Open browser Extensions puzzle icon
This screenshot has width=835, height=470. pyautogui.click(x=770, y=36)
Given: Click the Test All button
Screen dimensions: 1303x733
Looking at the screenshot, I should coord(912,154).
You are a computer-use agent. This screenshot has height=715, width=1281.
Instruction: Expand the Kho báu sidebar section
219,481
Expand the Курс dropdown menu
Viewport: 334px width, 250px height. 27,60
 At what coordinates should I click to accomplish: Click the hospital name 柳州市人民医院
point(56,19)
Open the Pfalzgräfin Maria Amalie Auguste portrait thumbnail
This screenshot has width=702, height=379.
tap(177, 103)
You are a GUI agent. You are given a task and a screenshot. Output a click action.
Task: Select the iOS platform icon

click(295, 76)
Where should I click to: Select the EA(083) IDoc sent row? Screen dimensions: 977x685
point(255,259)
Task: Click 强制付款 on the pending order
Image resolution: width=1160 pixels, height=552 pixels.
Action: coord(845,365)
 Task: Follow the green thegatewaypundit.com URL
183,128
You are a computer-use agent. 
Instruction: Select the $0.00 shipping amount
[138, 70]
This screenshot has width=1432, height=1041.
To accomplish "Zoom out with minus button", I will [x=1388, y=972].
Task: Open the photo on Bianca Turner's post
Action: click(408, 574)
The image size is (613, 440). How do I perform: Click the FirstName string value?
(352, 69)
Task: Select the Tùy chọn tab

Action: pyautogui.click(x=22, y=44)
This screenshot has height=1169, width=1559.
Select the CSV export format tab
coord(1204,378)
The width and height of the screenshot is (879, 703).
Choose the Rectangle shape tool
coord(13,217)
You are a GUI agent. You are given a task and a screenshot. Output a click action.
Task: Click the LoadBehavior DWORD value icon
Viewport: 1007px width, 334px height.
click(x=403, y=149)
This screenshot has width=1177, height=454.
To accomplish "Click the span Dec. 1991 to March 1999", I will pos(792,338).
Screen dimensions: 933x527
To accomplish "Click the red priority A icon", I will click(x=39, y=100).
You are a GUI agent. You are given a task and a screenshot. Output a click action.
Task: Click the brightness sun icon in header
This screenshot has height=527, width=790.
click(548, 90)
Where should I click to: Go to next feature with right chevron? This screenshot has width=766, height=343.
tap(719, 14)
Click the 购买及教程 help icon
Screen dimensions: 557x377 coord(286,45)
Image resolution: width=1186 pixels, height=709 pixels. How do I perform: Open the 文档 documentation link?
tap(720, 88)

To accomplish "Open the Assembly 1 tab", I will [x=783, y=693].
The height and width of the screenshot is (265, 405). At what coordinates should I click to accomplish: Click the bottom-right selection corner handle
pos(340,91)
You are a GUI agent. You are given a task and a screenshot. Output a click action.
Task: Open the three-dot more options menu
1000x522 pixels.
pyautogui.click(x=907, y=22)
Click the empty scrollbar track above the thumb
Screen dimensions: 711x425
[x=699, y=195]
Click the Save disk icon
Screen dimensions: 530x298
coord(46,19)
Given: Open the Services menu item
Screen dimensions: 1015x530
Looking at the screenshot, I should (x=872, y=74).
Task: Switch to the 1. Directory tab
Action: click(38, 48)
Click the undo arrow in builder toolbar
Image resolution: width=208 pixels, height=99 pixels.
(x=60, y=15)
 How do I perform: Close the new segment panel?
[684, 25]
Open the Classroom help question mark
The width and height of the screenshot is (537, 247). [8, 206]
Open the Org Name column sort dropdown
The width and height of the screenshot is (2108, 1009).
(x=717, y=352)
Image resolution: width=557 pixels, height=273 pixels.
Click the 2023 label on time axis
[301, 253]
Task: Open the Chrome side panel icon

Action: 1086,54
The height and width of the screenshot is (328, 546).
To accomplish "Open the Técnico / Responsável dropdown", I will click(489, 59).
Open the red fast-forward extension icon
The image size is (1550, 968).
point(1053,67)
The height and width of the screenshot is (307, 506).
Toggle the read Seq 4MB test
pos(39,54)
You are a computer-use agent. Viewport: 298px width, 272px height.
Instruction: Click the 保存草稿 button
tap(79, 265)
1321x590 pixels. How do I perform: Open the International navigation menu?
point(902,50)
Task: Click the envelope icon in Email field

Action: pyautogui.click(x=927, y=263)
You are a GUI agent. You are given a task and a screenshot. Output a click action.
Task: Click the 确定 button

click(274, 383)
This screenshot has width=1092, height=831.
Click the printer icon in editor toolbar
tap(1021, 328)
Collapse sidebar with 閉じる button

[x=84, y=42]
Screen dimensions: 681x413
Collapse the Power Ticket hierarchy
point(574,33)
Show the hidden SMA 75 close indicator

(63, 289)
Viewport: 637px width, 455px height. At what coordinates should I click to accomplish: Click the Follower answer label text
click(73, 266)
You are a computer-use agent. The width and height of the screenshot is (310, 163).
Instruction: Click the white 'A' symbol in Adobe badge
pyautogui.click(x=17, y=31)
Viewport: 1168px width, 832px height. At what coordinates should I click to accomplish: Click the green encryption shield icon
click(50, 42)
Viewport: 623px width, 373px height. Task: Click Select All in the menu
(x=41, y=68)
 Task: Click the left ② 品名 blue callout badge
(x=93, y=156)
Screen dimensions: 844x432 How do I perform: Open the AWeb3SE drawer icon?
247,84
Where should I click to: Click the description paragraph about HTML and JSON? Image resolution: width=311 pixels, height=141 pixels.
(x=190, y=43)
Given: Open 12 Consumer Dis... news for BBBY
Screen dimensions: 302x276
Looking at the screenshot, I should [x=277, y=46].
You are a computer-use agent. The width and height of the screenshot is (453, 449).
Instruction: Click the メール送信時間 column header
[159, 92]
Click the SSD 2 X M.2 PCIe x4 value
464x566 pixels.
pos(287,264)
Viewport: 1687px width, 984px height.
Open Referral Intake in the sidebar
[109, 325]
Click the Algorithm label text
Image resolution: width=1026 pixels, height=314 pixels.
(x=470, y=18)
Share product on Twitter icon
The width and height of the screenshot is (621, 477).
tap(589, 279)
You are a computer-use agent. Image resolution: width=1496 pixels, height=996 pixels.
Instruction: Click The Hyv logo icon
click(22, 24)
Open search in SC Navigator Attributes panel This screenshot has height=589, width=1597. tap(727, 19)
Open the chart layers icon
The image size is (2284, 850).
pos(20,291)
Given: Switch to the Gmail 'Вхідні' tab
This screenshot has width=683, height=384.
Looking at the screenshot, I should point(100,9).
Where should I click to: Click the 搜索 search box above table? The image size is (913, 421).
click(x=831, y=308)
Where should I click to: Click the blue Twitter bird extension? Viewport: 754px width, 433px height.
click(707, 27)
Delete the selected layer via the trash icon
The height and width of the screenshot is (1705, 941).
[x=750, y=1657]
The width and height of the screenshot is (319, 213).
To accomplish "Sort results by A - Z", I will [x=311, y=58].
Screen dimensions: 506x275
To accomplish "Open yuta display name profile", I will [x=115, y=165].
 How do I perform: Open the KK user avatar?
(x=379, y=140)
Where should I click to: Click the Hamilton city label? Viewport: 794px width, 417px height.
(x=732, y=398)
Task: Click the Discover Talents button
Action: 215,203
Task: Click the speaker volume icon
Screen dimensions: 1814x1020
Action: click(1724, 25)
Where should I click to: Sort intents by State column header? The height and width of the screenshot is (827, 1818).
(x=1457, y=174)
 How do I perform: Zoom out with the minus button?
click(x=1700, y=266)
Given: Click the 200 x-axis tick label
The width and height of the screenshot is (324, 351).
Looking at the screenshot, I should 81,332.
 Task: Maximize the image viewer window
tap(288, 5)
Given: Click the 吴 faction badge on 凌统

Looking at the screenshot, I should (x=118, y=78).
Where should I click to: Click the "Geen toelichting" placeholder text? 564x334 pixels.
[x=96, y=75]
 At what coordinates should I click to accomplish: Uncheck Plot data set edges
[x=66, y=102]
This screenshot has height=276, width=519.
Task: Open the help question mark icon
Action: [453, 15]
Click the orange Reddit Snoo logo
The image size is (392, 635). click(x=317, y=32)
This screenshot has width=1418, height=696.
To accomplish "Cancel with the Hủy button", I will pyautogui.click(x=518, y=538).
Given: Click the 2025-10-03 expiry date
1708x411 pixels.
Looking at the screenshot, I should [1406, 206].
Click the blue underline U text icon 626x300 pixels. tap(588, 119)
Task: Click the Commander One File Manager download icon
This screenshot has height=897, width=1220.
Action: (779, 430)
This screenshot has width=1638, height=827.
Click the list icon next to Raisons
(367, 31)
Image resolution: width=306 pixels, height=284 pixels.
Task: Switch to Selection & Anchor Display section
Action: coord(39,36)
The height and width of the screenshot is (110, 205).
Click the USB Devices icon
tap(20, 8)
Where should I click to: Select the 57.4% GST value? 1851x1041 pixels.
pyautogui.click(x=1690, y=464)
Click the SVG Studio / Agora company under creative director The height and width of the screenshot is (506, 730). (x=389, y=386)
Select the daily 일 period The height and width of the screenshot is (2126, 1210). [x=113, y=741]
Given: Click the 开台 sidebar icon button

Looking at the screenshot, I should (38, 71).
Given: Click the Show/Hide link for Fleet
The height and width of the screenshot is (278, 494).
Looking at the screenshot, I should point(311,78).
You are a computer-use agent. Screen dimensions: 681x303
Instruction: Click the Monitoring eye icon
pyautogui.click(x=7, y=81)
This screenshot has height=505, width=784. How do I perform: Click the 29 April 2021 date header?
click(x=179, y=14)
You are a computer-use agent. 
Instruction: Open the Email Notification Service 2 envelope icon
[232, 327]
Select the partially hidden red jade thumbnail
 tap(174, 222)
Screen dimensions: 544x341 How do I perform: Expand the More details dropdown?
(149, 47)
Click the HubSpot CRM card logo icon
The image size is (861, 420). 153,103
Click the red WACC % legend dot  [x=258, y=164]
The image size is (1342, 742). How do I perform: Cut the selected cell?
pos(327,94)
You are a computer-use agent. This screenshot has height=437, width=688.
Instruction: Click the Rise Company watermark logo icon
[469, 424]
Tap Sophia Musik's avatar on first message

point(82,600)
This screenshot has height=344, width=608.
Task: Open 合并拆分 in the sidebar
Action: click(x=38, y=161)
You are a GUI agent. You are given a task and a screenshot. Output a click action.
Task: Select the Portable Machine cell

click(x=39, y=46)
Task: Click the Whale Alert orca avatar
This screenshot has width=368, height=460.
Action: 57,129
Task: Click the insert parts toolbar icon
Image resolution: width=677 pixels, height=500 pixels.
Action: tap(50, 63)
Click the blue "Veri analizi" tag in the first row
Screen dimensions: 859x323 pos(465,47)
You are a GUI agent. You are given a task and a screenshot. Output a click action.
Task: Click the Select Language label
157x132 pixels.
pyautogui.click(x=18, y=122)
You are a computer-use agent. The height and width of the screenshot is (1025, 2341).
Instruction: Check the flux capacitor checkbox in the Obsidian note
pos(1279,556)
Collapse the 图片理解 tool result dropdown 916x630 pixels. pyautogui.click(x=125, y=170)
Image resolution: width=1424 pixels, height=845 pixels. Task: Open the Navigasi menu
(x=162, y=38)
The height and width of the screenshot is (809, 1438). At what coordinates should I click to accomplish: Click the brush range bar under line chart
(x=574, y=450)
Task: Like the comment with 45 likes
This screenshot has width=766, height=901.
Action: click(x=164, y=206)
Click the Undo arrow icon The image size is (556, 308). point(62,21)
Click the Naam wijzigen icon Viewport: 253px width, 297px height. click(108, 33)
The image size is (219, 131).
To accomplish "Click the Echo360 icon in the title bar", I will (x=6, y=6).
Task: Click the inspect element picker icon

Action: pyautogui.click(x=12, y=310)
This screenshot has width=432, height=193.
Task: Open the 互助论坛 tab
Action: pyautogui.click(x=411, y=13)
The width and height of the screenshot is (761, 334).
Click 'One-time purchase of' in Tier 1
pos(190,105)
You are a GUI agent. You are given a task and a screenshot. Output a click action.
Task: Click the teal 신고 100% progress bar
-.-.-
- What you have to do -
Convert the material into a Markdown table with the columns Row and Line. Begin at the line that has "Given: Click the 200 x-axis tick label", stop after the line that has "Looking at the screenshot, I should (x=118, y=78).", and leave out blank lines.

- Solution to the problem -
| Row | Line |
|---|---|
| 1 | Given: Click the 200 x-axis tick label |
| 2 | The width and height of the screenshot is (324, 351). |
| 3 | Looking at the screenshot, I should 81,332. |
| 4 |  Task: Maximize the image viewer window |
| 5 | tap(288, 5) |
| 6 | Given: Click the 吴 faction badge on 凌统 |
| 7 | Looking at the screenshot, I should (x=118, y=78). |